Bajulação é tema de redação do vestibular da Unesp

Texto devia ser baseado em tirinha, texto de Machado de Assis e pesquisa científica. Candidatos acharam tema fácil, mas ruim

Cinthia Rodrigues, iG São Paulo |

O tema da redação da segunda fase do vestibular da Univesidade Estadual Paulista (Unesp) foi “Bajulação – virtude ou defeito? ”. Basedo em uma tirinha do cartunista Laerte, no resultado de uma pesquisa científica coreana sobre os efeitos da bajulação no cérebro de quem recebe o elogio e no conto Um homem Superior, de Machado de Assis, os candidatos deveriam argumentar se bajular é bom ou ruim.

Em geral o tema foi considerado fácil, porém longe dos mais interessantes. O estudante André de Almeida Schutzer, 17 anos, que tenta uma vaga em Ciências Biológicas - Gerenciamento Costeiro concordou com o resultado da pesquisa e argumentou que há vantagens em bajular. “Hoje em dia, principalmente no emprego, uma pessoa pode conseguir algo elogiando a pessoa certa”, disse.

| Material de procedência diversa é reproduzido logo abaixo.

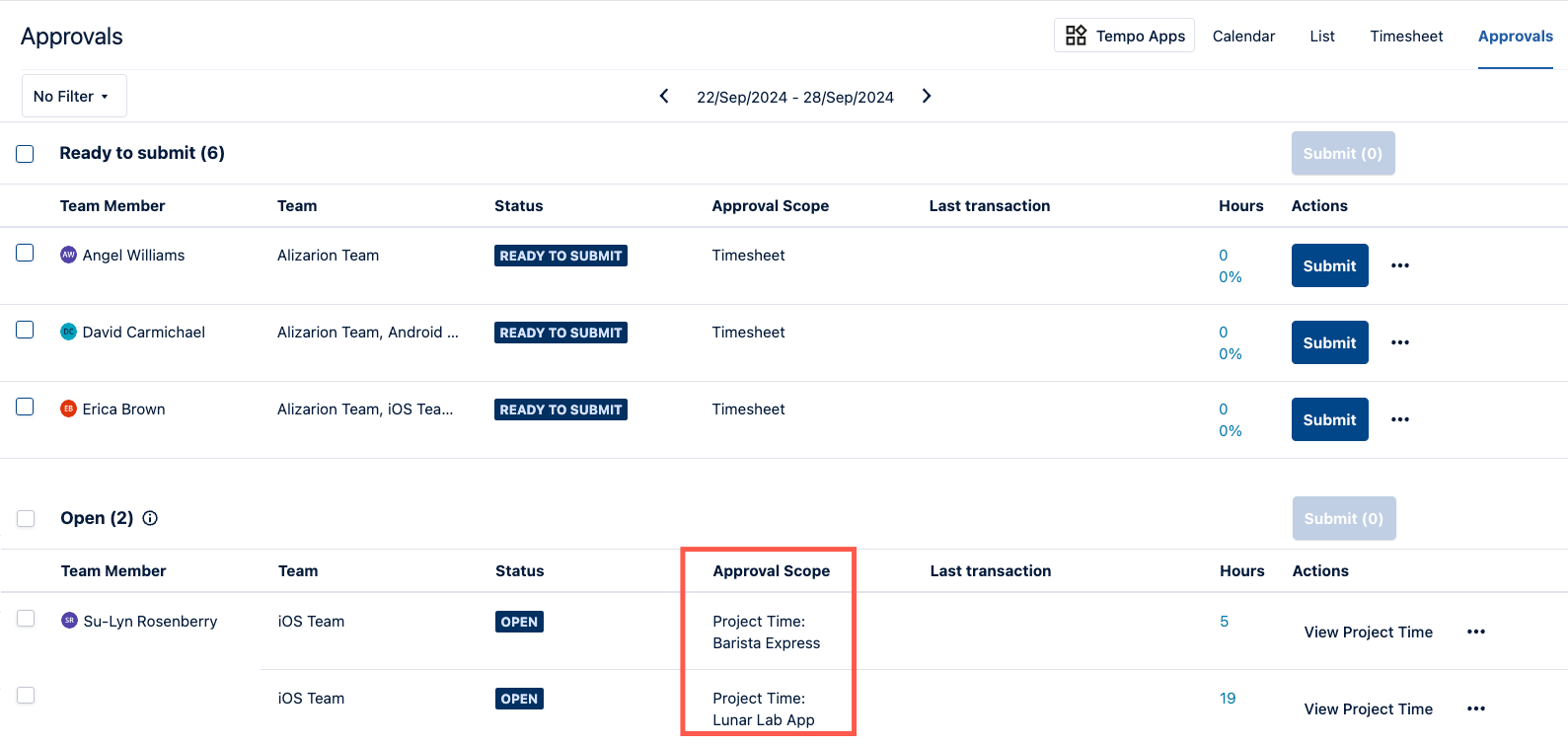Open the more actions menu for Erica Brown
Image resolution: width=1568 pixels, height=744 pixels.
(1399, 419)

Também concorrendo a uma vaga em Ciências Biológicas, mas na modalidade médica, Carolina Avelino da Silva, 17, pensa diferente. “Eu defendi que é preciso moderação”, disse lembrando que como comprovou a pesquisa a bajulação pode ser útil, porém para Carolina também é um defeito. “O puxa-saquismo é falso e uma pessoa não pode fazer elogios descarados, montando uma imagem negativa da pessoa no grupo”.

Adriana Bezerra de Souza disse na redução não poderia ser virtude. “A pessoa que faz um elogio pensando em se beneficiar não está sendo virtuosa e o texto do Machado, com ironia, mostrava isso”. Também chamou a atenção de Adriana, que o filme “Gattaca” – ficção científica lançada em 1997 em que seres humanos são criados em laboratórios - foi tema de duas perguntas da prova, uma de língua português da e outra de língua inglesa. “Quando chegou na prova de inglês a questão já estava facilitada por causa da prova de português”.

Os colegas Enoque Ferreira de Paula, 21 anos, e Cleber Moreira, 24 anos, que tentam vaga na carreira de Música, acharam o tema fácil de desenvolver, porém ruim. "O assunto em si remeteu ao cotidiano, não era difícil entender, mas era um tema chato", disse Moreira. "Para mim, foi uma escolha muito ruim, eu não tive dificuldade falei dos dois lados, fui vago, mas acho que não era nada construtivo", arrematou Enoque.